Copy the material from the line containing "Task: Open the When revisiting dropdown" through the last line, including both ends, and keep each line unchanged.
+===+
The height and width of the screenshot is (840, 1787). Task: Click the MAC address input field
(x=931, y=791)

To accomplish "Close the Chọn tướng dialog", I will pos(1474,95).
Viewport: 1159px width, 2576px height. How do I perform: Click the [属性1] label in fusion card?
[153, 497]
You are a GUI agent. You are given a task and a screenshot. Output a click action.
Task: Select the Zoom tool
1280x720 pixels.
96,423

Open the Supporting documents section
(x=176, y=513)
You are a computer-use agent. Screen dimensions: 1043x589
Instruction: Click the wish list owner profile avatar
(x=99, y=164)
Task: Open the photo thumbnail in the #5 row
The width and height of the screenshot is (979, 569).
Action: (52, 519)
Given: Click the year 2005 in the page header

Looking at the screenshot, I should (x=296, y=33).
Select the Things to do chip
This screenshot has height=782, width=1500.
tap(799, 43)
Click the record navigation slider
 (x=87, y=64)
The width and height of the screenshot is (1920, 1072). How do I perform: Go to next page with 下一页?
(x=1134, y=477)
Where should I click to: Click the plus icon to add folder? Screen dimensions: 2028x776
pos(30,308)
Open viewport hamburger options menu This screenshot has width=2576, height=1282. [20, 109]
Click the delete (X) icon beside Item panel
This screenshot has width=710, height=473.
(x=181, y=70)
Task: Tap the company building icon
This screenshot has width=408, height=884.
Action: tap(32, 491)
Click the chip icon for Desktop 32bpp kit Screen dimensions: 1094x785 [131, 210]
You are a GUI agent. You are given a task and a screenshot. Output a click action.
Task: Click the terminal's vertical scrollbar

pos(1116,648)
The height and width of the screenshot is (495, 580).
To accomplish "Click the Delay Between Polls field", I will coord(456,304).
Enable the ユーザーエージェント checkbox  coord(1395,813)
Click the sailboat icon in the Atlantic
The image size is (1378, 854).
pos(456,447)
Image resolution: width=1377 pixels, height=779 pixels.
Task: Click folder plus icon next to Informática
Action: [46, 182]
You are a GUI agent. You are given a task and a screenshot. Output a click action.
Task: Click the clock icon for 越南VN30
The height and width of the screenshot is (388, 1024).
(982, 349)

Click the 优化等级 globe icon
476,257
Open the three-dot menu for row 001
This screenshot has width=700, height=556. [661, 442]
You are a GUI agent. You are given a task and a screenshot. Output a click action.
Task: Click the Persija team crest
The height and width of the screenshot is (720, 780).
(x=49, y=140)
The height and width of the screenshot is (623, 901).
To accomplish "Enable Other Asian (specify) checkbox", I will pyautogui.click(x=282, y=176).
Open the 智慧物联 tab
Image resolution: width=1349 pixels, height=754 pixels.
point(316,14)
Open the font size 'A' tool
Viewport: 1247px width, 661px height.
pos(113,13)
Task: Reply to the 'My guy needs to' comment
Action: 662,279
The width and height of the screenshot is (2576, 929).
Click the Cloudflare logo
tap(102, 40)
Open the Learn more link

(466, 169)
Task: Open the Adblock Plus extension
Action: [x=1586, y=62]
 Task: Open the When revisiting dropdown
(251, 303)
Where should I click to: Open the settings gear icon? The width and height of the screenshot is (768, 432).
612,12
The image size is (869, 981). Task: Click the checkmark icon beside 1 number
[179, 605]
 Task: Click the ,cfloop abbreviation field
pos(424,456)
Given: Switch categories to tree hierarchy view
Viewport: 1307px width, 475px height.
+===+
--- Result of the exercise ---
 Task: Open the When revisiting dropdown
(251, 303)
Where should I click to: Open the settings gear icon? The width and height of the screenshot is (768, 432).
612,12
The image size is (869, 981). Task: Click the checkmark icon beside 1 number
[179, 605]
 Task: Click the ,cfloop abbreviation field
pos(424,456)
Given: Switch categories to tree hierarchy view
Viewport: 1307px width, 475px height.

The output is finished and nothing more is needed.